A healthy dose of scepticism is good for democracy

Trust and scepticism. Democracy cannot work without both. Blind trust and blind distrust would be detrimental. However, studies of political trust focus almost exclusively on the level of trust. The ERC-funded CRITICALTRUST project will develop a two-dimensional model of political (dis)trust and create new measures that distinguish blind from evaluative (dis)trust. The project will carry out a cross-national panel survey in eight European countries (Estonia, France, Germany, Hungary, the Netherlands, Portugal, Sweden and the United Kingdom). The findings will shed light on issues related to low and declining levels of political trust and offer advice on how to change this.

Objective

Paradoxically, representative democracy requires not only citizens’ trust in the institutions of democracy, but also a healthy dose of political scepticism towards these institutions. Scholars have warned against the detrimental effects of blind trust and blind distrust. The former would make citizens susceptible to manipulation, the latter to alienation. By contrast, (dis)trust that is not blind but evaluative stimulates vigilant civic engagement. While blind (dis)trust would lead to an anomic democracy, evaluative (dis)trust would stimulate democratic reinvigoration and accountability.
We should therefore not merely distinguish between political trust and distrust, but also between dispositional/blind and evaluative (dis)trust.
However, empirical studies of political trust focus almost exclusively on the level of trust. The standard political trust survey items cannot distinguish blind (dis)trust from evaluative (dis)trust. This vast lacuna at the heart of political trust research left the major questions in the field unanswered: on the trends, causes, and consequences of political trust.

CRITICALTRUST addresses this fundamental problem.

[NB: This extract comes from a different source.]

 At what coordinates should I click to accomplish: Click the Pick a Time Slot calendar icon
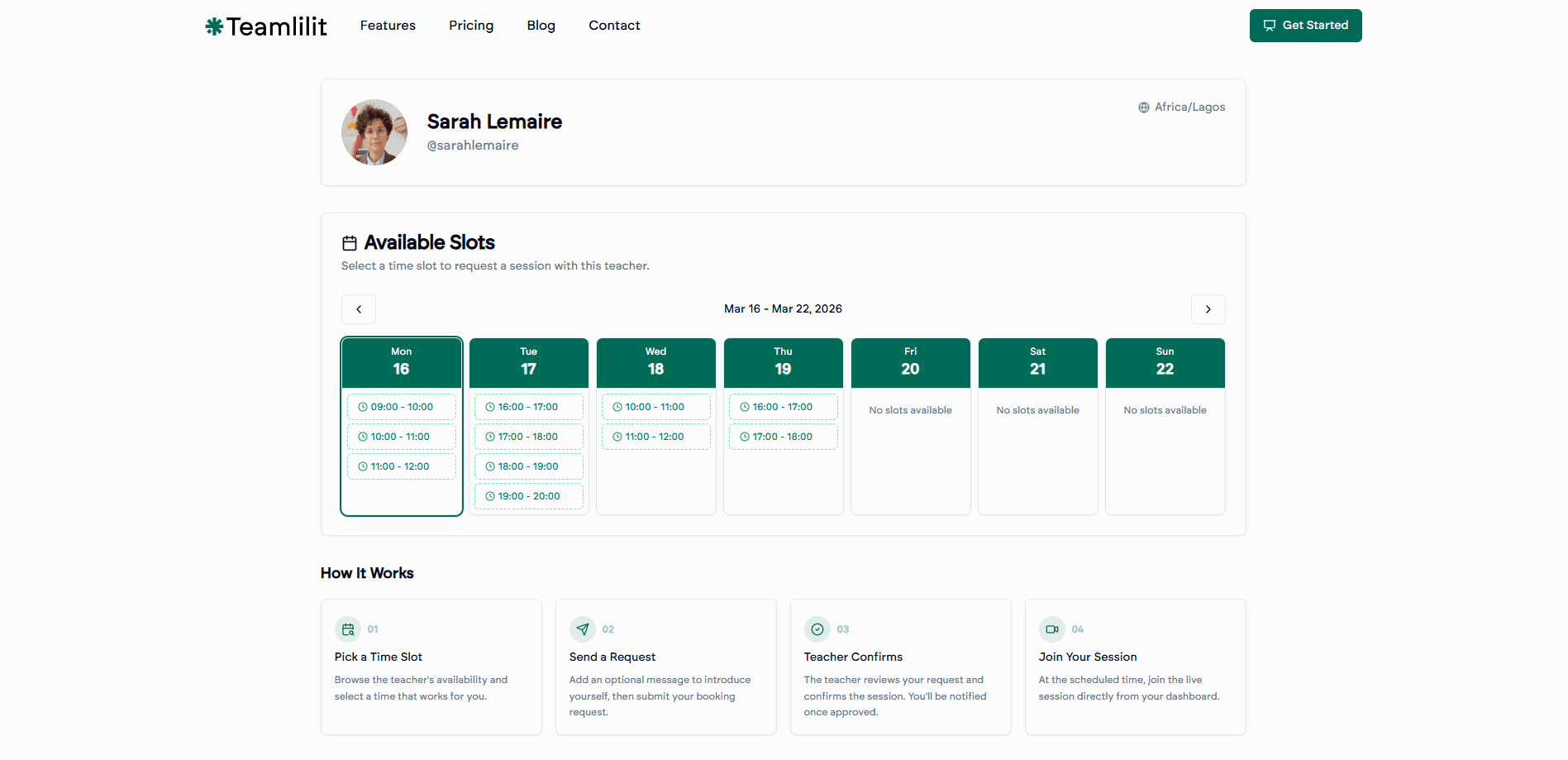click(x=348, y=629)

It first develops a novel, two-dimensional model of political (dis)trust, and creates new measures that distinguish blind from evaluative (dis)trust. This model and these measures will be the foundation for primary data collection (large-N survey + experiments). The survey is designed as a three-wave, cross-national panel survey in 8 European countries: Estonia, France, Germany, Hungary, the Netherlands, Portugal, Sweden, and the United Kingdom. Both the survey’s panel element and the experiments allow us to systematically test causal effects that have long been proposed in the literature.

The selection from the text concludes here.